## DOCUMENT SEGMENT
“That’s damn good timing,” Kelm said, peering at her nearsightedly through his thick spectacles.
On the back of her horse she was carrying a large burlap sack. Every once in a while the sack would move and a low moan would escape. “Just a bag ’o wildcats,” she said. “Pay it no mind.” When we continued to stare, she shrugged, “Mama said to always keep an eye on your man.”
She glanced back at the sack. “Oh, I let him out once in awhile to play.”
Let this be a lesson to you, Pino:
- There are all kinds of love.
- Never let a man put you in a sack.
- type 2 bag of holding with:
- 6000 gold pieces
- assorted coins and jewelry
- payroll coffer with 500 gp
- gems worth 3500 gp
- +2 defending longsword with the crest of House Varn
- wand of spectral hand with 17 charges
- ring of friend shield
- darkwood and ivory +2 thundering composite longbow (The workmanship consonant with the several of the centaur tribes of Iobaria.)
- building supplies
The quarters of the Master Dispatch had been destroyed with all his belongings. It seems spriggans are more interested in destroying than acquiring. We found a few scraps of communication with Restov mentioning conflicts with a tribe of nomadic centaurs known as the Nomen, but no hint at what may have befallen the village.
“Is it possible someone is setting the Nomens up?” Kelm speculated.
That’s when we spied a structure we’d previously overlooked—a sod house sunk into the base of a hill, its heavy oaken door hanging askew. Piea went in cautiously, but found no one there. It had been looted but, typically for the spriggans, they’d overlooked a small wooden box about the size of a wizard’s spellbook containing a healthy wad of zong and a pipe. Lying nearby was a book torn in half along its spine. The writing was in Skald, a language I studied at Academy for its poetry.
It was the journal of Willis Gunderson, a ranger in the company of Maegar Varn. It logged several skirmishes with the Nomen centaurs. The last entry was two weeks before our arrival concerning a minor incident at Varnhold Pass. Six weeks before an entry read: “Found bracelet by the river!” Someone had tried to rip the tough parchment page and failed. The next page was of a single large rune inscribed with charcoal—an arcane elven symbol warding off bad luck.
We headed east onto the plain, finding nothing and no one. After hours riding in the midday sun we suddenly realized that we were riding through a vast tract of large burrows, as if the land had been invaded by a giant race of moles. That’s when the ground began vibrating ominously. With shouts of dismay we dismounted as, with a shriek and a huge spray of dirt, a ferocious, snarling bulette surfaced.
|Bullete by Ben Wootten|
Bulettes are compared most often to an armored shark, but at least with a shark you can stay in the boat. With the ferocious bulette you generally find a rocky outcropping or die.
Or you fight, which is what we did, and so quickly did my colleagues dispatch the beast that I barely had time to set up my spiritual weapon before it was dead.

## RECORD LIST

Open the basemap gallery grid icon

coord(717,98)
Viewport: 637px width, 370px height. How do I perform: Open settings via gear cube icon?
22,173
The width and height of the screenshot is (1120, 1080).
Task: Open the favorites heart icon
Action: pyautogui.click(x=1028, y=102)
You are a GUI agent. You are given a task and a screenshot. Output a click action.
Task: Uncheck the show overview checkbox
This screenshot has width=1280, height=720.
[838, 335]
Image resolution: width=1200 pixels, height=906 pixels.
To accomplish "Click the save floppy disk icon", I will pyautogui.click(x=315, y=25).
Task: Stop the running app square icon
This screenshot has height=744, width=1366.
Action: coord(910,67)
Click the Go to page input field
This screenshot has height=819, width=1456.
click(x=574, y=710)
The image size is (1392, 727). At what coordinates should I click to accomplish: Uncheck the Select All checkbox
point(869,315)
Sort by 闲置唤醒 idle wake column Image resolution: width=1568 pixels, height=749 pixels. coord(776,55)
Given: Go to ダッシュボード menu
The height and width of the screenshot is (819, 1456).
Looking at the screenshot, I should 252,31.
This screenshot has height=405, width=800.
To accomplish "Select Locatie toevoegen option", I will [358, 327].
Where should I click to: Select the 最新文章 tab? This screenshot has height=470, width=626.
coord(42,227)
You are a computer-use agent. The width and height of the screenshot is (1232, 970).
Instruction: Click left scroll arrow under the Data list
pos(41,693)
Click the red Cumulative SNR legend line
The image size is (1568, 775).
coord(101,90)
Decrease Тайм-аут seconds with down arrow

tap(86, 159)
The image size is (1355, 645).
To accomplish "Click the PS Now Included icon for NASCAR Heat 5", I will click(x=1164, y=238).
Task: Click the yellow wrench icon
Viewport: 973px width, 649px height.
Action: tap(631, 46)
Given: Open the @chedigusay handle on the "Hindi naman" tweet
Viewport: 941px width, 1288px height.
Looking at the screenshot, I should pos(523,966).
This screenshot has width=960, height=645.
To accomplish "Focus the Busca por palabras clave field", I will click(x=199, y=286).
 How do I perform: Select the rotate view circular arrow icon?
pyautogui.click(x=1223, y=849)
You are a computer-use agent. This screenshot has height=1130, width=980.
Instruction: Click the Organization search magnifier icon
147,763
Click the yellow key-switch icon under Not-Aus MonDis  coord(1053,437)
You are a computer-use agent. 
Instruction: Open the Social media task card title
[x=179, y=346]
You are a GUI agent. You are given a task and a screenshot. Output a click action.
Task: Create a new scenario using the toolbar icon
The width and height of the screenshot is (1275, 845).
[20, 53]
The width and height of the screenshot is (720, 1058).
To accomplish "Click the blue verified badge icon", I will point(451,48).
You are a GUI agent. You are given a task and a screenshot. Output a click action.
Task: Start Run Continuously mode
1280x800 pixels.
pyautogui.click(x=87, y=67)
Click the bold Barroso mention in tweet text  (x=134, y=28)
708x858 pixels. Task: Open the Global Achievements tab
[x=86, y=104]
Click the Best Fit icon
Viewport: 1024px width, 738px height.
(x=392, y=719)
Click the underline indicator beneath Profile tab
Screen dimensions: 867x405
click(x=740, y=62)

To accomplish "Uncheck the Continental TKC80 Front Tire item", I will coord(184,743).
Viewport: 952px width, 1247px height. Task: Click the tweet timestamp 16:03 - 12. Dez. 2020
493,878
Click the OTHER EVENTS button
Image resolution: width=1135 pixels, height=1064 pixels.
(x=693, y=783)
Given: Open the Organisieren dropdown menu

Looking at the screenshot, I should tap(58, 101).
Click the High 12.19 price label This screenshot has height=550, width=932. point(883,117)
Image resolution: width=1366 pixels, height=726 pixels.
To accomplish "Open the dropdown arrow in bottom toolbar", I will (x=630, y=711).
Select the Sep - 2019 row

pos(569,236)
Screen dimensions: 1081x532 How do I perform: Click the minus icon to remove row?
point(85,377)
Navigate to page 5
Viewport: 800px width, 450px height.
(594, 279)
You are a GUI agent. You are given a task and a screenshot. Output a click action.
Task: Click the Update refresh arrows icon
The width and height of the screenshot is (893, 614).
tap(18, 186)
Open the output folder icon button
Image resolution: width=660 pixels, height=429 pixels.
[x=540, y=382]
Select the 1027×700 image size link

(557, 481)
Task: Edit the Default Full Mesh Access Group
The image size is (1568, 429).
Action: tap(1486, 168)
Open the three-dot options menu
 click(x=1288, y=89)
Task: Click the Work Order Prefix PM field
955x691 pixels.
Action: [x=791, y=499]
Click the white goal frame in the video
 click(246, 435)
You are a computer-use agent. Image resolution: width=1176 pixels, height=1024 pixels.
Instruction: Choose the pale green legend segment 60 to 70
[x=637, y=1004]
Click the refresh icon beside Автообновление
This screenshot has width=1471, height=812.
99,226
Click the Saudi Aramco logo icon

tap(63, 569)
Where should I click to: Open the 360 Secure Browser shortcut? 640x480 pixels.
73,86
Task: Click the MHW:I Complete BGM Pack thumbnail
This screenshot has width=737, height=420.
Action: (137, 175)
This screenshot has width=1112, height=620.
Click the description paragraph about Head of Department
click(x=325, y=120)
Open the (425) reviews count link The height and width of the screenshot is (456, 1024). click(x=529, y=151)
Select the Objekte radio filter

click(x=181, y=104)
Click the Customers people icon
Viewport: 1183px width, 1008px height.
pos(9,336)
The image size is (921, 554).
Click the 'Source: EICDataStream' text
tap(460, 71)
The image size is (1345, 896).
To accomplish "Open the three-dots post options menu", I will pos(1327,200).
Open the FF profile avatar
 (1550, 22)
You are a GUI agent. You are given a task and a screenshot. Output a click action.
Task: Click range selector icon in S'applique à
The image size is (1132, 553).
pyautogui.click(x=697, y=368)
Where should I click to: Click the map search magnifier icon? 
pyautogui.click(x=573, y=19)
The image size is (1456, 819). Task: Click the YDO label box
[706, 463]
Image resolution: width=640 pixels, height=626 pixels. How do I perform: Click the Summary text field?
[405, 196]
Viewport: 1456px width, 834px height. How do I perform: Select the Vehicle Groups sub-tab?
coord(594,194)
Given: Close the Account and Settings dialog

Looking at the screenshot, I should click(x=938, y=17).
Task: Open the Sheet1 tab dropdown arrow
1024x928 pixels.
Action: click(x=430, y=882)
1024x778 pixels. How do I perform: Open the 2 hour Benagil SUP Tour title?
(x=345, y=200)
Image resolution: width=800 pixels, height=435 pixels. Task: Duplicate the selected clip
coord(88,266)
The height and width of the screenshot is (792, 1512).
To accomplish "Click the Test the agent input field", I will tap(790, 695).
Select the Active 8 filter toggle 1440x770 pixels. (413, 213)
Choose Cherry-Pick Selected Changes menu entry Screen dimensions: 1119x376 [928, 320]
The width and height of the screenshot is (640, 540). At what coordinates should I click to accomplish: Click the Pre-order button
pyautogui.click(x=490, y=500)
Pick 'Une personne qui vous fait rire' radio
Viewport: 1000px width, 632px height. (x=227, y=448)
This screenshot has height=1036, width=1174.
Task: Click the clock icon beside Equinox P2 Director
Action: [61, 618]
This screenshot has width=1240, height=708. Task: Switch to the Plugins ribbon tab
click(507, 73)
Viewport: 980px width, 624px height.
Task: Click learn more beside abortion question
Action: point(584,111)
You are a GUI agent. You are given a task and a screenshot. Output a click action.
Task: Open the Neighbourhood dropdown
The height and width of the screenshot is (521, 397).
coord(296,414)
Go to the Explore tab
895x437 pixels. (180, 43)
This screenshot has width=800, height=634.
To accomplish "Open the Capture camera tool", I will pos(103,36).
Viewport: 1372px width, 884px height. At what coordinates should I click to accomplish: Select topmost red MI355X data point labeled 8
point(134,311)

## EXERCISE DETAILS
Quote the adventure narrative above between "Let this be" and "tribes of Iobaria.)", inclusive.

## EXPECTED ANSWER
Let this be a lesson to you, Pino:
- There are all kinds of love.
- Never let a man put you in a sack.
- type 2 bag of holding with:
- 6000 gold pieces
- assorted coins and jewelry
- payroll coffer with 500 gp
- gems worth 3500 gp
- +2 defending longsword with the crest of House Varn
- wand of spectral hand with 17 charges
- ring of friend shield
- darkwood and ivory +2 thundering composite longbow (The workmanship consonant with the several of the centaur tribes of Iobaria.)